• **MATERIAL FOR THIS TASK**
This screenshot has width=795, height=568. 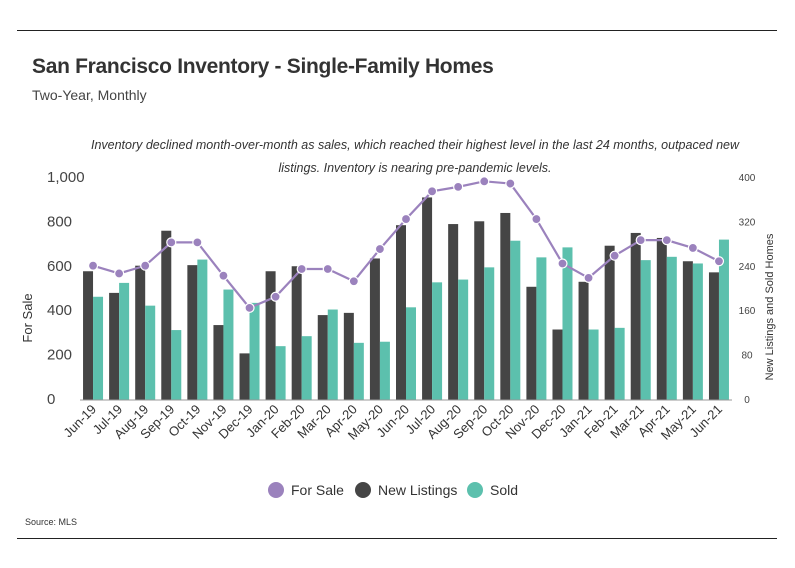 I want to click on y2-tick-label: 240, so click(x=748, y=268).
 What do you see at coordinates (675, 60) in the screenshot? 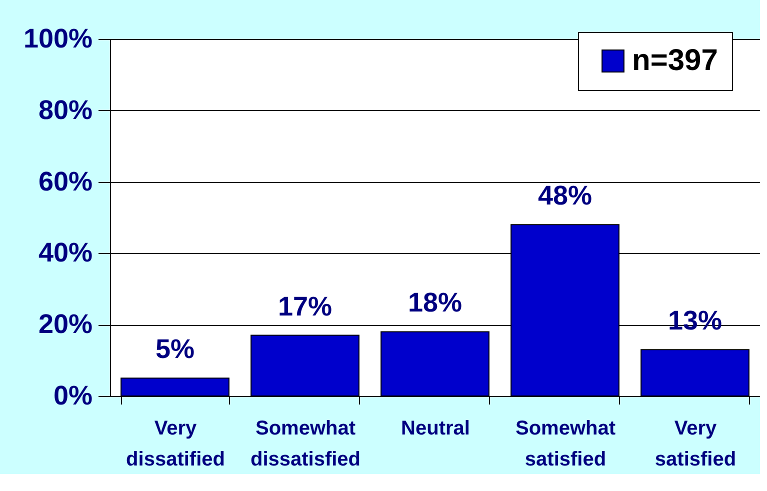
I see `legend-label: n=397` at bounding box center [675, 60].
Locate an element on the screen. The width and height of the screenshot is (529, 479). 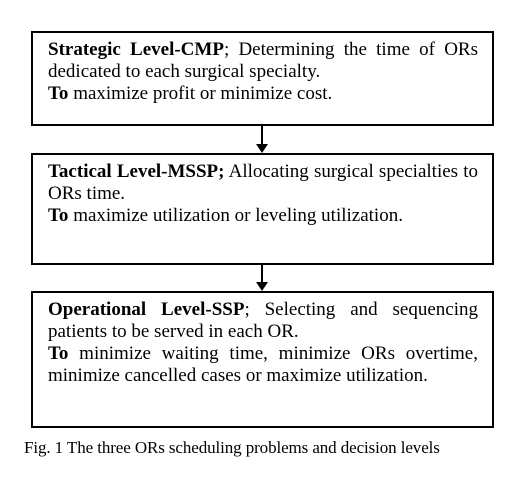
tactical-objective-prefix: To is located at coordinates (58, 216).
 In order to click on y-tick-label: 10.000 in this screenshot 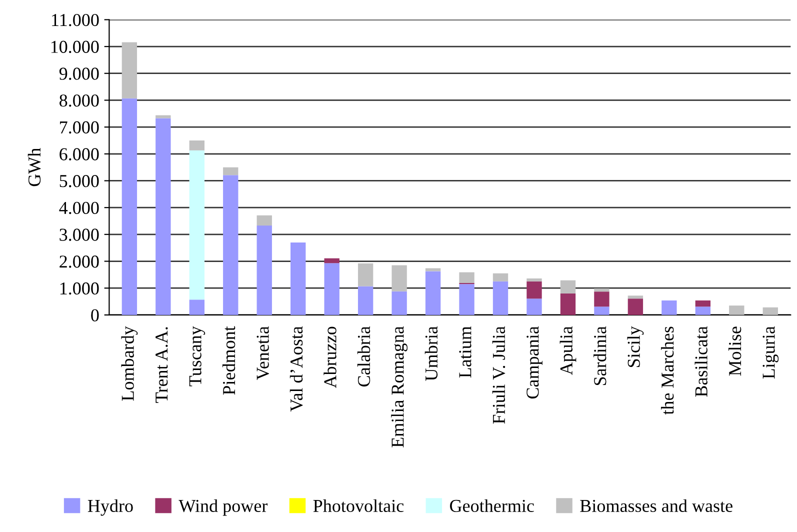, I will do `click(75, 47)`.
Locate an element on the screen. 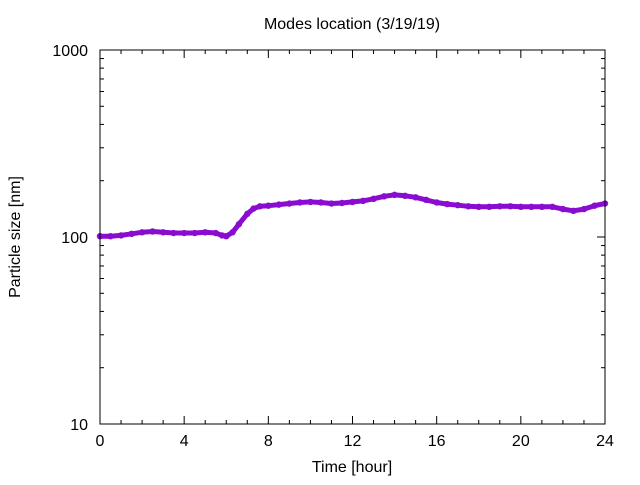  chart-title: Modes location (3/19/19) is located at coordinates (352, 24).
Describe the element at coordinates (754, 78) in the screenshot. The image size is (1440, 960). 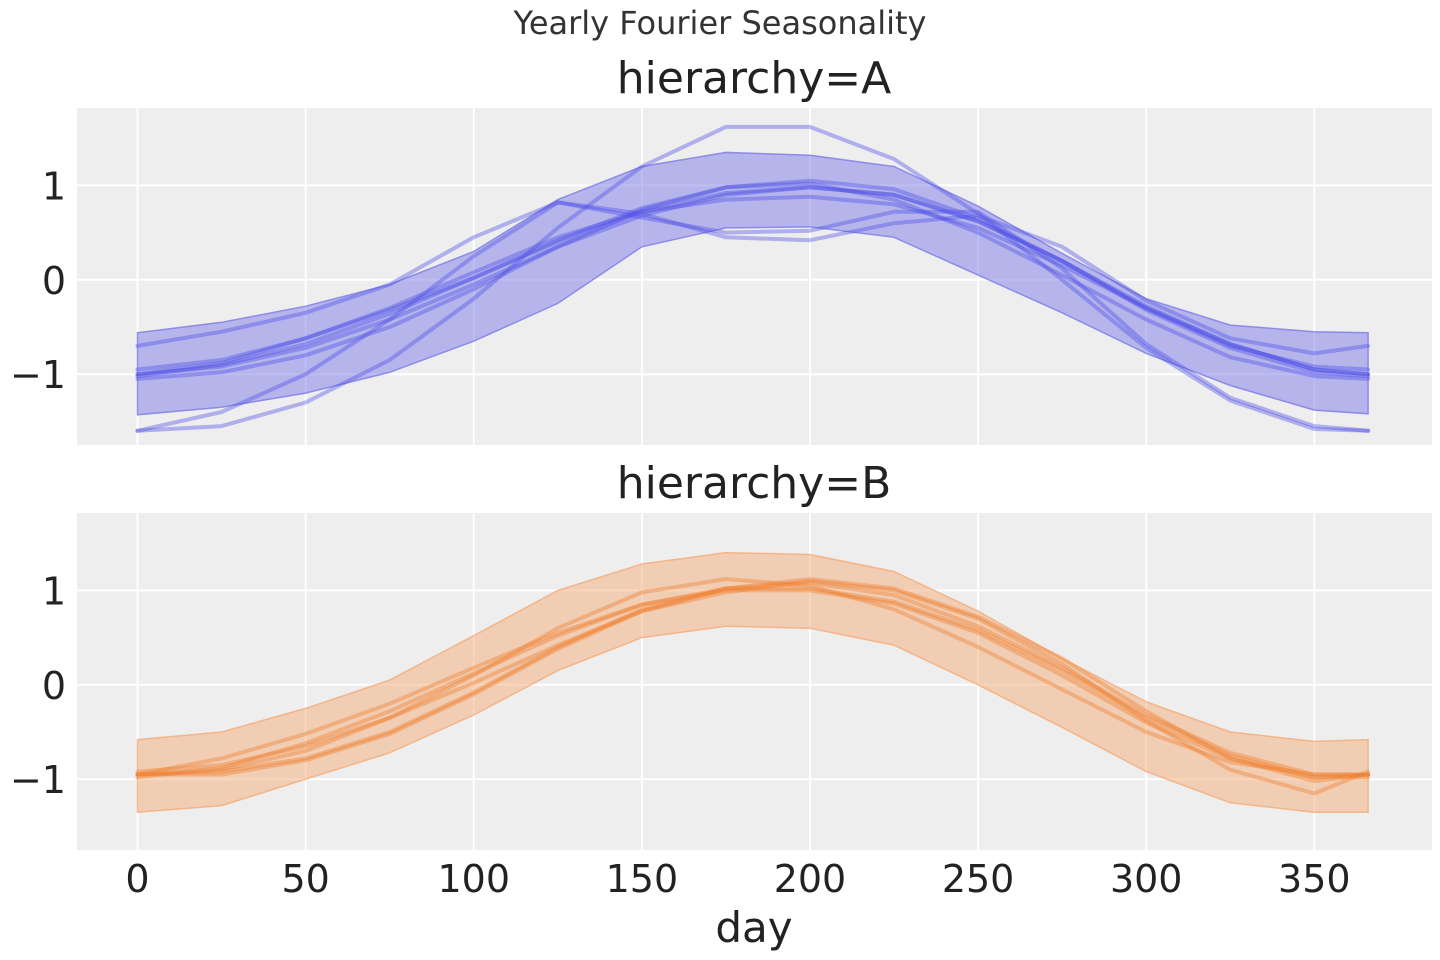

• **WHAT TO WORK ON**
Reproduce the lines from the one with "What do you" up to and including the one with "tactical-objective-prefix: To is", exactly as they appear, leaving out the pictures.

• **ANSWER BELOW**
 What do you see at coordinates (675, 60) in the screenshot? 
I see `legend-label: n=397` at bounding box center [675, 60].
Locate an element on the screen. The width and height of the screenshot is (529, 479). 
tactical-objective-prefix: To is located at coordinates (58, 216).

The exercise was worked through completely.